Badacze przeanalizowali komentarze pod wiadomościami z najpopularniejszych serwisów informacyjnych w 16 krajach na świecie. Z badań wynika, że przeprowadzono złożoną operację propagandową, mającą na celu wsparcie rosyjskich interesów.
BBC informuje, że pracownicy z Instytut Badań nad Przestępczością i Bezpieczeństwem należącego do Uniwersytetu w Cardiff wykryli, że trolle zaatakowały w ostatnim czasie 32 portale informacyjne, m.in. bardzo popularny w Wielkiej Brytanii „Mail Online” czy dziennik „The Times”.
Badacze zauważyli, że prokremlowskie komentarze pod artykułami są wykorzystywane jako podstawa historii dla rosyjskich mediów. Naukowcy przytaczają sytuację związaną z artykułem z „Mail Online” o zwycięstwie Talibów w Afganistanie, który miał ponad 2,5 tys. komentarzy od użytkowników portalu. Wykorzystano pewien procent wszystkich opinii, aby w rosyjskim medium stworzyć artykuł zatytułowany: „Brytyjczycy porównali dojście talibów do władzy z końcem cywilizacji zachodniej”.

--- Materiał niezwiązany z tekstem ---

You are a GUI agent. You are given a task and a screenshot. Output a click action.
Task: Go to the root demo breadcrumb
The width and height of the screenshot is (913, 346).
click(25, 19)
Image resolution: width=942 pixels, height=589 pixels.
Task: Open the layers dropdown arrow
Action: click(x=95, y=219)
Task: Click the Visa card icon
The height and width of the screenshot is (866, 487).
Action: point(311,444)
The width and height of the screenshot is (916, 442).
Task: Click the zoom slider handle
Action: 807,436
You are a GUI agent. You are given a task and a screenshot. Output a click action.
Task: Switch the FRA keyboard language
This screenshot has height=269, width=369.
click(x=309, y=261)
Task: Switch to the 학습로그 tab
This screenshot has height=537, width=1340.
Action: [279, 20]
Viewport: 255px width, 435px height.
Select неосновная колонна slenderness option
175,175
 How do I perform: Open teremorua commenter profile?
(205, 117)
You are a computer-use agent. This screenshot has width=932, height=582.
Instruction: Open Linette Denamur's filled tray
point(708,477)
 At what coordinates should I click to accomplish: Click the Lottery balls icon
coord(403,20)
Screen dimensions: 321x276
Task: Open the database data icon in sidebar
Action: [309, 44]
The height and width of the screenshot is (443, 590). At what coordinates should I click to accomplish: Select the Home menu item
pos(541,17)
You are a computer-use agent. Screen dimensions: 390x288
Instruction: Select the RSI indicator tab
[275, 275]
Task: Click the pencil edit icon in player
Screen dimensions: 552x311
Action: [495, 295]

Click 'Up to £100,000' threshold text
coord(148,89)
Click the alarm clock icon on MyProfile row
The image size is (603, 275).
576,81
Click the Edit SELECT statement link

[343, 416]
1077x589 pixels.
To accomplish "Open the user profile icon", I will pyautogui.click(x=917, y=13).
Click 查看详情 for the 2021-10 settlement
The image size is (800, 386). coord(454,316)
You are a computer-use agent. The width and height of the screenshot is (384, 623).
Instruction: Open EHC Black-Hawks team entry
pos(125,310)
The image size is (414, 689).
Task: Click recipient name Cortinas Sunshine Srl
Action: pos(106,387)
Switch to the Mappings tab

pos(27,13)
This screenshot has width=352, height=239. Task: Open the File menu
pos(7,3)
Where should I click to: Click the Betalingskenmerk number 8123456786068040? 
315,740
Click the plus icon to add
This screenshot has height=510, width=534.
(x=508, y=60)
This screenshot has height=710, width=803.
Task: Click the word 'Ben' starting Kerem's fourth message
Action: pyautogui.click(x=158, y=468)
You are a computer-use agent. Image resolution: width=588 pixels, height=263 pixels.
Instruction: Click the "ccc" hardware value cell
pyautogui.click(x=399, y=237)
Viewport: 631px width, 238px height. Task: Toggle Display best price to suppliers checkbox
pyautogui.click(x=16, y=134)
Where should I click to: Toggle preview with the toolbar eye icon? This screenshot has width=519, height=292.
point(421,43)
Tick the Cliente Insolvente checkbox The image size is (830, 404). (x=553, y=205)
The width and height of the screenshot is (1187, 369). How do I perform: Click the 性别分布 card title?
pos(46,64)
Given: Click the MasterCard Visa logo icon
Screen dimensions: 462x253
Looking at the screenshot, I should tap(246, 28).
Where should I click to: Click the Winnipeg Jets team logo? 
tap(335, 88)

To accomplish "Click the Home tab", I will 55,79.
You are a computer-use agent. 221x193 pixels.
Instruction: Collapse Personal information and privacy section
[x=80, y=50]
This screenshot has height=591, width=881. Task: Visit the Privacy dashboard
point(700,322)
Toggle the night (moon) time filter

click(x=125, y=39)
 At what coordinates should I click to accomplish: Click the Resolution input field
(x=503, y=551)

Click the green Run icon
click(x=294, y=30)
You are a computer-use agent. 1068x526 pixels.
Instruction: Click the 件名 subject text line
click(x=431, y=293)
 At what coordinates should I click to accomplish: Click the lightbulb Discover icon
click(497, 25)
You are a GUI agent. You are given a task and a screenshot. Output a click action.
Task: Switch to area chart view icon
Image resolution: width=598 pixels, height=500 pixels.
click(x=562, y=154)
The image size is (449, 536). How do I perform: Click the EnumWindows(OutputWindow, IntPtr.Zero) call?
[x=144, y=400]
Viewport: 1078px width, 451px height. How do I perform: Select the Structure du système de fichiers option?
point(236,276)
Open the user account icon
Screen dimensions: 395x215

Według zespołu z Cardiff tego typu zabiegi mają za zadanie wspierać narrację o upadku liberalnej demokracji i wzmacniać prokremlowski przekaz w rosyjskich mediach. Pracownicy Instytutu Badań nad Przestępczością i Bezpieczeństwem wykryli 242 historie, w których antyzachodnie lub prorosyjskie wypowiedzi zostały opublikowane w reakcji na artykuły dotyczące Rosji.
W analizie komentarzy wykorzystano techniki rozpoznawania wzorców, dzięki czemu badacze mogli stwierdzić, że część kont publikowała treści w sposób zorganizowany.
Profesor Martin Innes w rozmowie z BBC zauważył, że trolle wykorzystują fakt, że serwisy informacyjne znajdujące się na stronach internetowych nie są tak dobrze zabezpieczone przed atakami jak portale społecznościowe. Badacz podkreśla, że tradycyjne witryny mają zdecydowanie mniej środków bezpieczeństwa, przez co pozwalają na tworzenie wielu fałszywych kont.
Badanie zostało zrealizowane w ramach programu badawczego Open Source Communications Analytics Research Institute w Cardiff University’s Crime and Security Research Institute i było finansowane przez brytyjskie Biuro ds. Zagranicznych, Wspólnoty Narodów i Rozwoju.